WHAT IS REQUIRED: Show me each line of the listing below where the word "will" appears.

GIVEN DATA:
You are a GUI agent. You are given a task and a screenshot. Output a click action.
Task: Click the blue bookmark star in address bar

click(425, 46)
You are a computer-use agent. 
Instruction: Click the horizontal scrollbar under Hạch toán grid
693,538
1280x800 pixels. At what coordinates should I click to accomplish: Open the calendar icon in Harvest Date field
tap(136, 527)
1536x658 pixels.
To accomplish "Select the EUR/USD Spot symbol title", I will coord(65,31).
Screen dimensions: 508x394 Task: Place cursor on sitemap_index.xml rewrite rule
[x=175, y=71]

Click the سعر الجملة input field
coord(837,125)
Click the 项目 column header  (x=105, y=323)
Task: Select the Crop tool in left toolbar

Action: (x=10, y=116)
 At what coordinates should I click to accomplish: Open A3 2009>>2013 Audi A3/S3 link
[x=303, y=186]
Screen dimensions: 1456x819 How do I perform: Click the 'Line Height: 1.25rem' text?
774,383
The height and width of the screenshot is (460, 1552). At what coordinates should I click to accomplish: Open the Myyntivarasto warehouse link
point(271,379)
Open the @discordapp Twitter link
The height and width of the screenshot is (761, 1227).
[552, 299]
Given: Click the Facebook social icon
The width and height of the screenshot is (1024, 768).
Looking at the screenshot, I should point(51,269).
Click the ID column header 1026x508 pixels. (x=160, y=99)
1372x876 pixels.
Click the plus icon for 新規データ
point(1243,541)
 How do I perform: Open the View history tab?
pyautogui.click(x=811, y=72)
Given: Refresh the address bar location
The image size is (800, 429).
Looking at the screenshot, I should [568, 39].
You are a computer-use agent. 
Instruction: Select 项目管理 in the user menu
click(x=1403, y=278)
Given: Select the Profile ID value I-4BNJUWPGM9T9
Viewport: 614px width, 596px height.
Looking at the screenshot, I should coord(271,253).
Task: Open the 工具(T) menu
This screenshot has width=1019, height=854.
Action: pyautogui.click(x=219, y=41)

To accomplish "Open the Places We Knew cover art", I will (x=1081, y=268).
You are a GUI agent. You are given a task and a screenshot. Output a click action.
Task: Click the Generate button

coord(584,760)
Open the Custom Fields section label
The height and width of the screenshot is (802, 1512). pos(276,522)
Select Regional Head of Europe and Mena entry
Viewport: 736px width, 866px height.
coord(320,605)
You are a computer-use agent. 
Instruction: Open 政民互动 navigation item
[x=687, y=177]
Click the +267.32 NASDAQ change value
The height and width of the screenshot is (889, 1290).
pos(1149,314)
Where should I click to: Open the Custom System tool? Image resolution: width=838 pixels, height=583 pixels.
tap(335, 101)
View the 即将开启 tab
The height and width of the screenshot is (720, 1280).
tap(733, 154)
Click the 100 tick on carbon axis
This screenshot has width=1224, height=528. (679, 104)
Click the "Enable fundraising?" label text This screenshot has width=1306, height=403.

RESPONSE AREA:
To accomplish "Select the EUR/USD Spot symbol title", I will coord(65,31).
To accomplish "Open the Places We Knew cover art", I will (x=1081, y=268).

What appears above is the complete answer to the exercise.